> [ACTIVITY]:
Excluding any images, copy all of the lines below precisely as written.
--- START ---
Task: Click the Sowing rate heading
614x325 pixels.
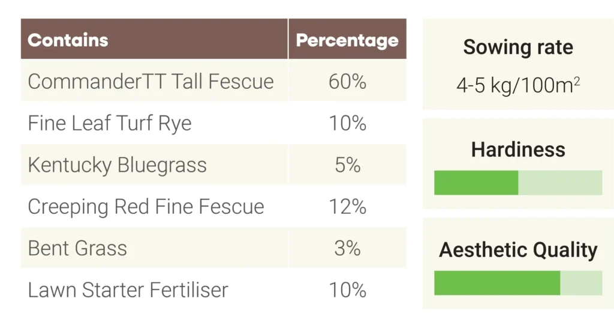Action: (518, 47)
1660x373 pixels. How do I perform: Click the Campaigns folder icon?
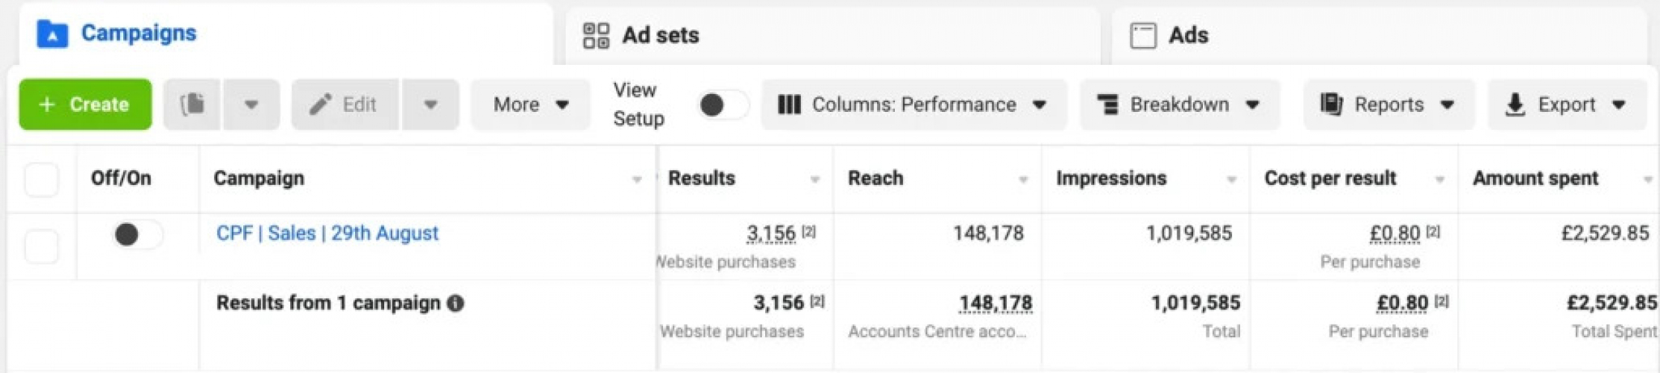click(52, 34)
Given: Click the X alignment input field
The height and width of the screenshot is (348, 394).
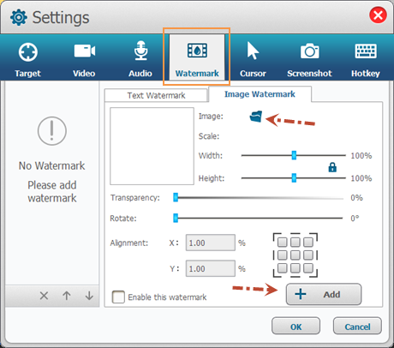Looking at the screenshot, I should click(x=211, y=243).
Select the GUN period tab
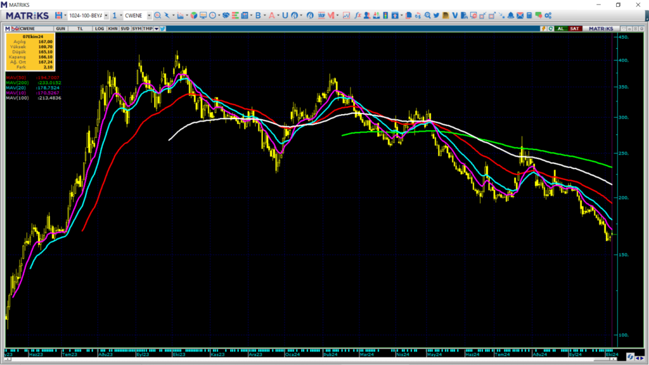This screenshot has height=365, width=649. coord(61,29)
--- END ---
> [ANSWER BOX]:
Task: Click the Sowing rate heading
614x325 pixels.
Action: (518, 47)
1660x373 pixels. How do I perform: Click the Campaigns folder icon?
click(52, 34)
Given: Click the X alignment input field
The height and width of the screenshot is (348, 394).
Looking at the screenshot, I should click(x=211, y=243).
Select the GUN period tab
This screenshot has height=365, width=649. coord(61,29)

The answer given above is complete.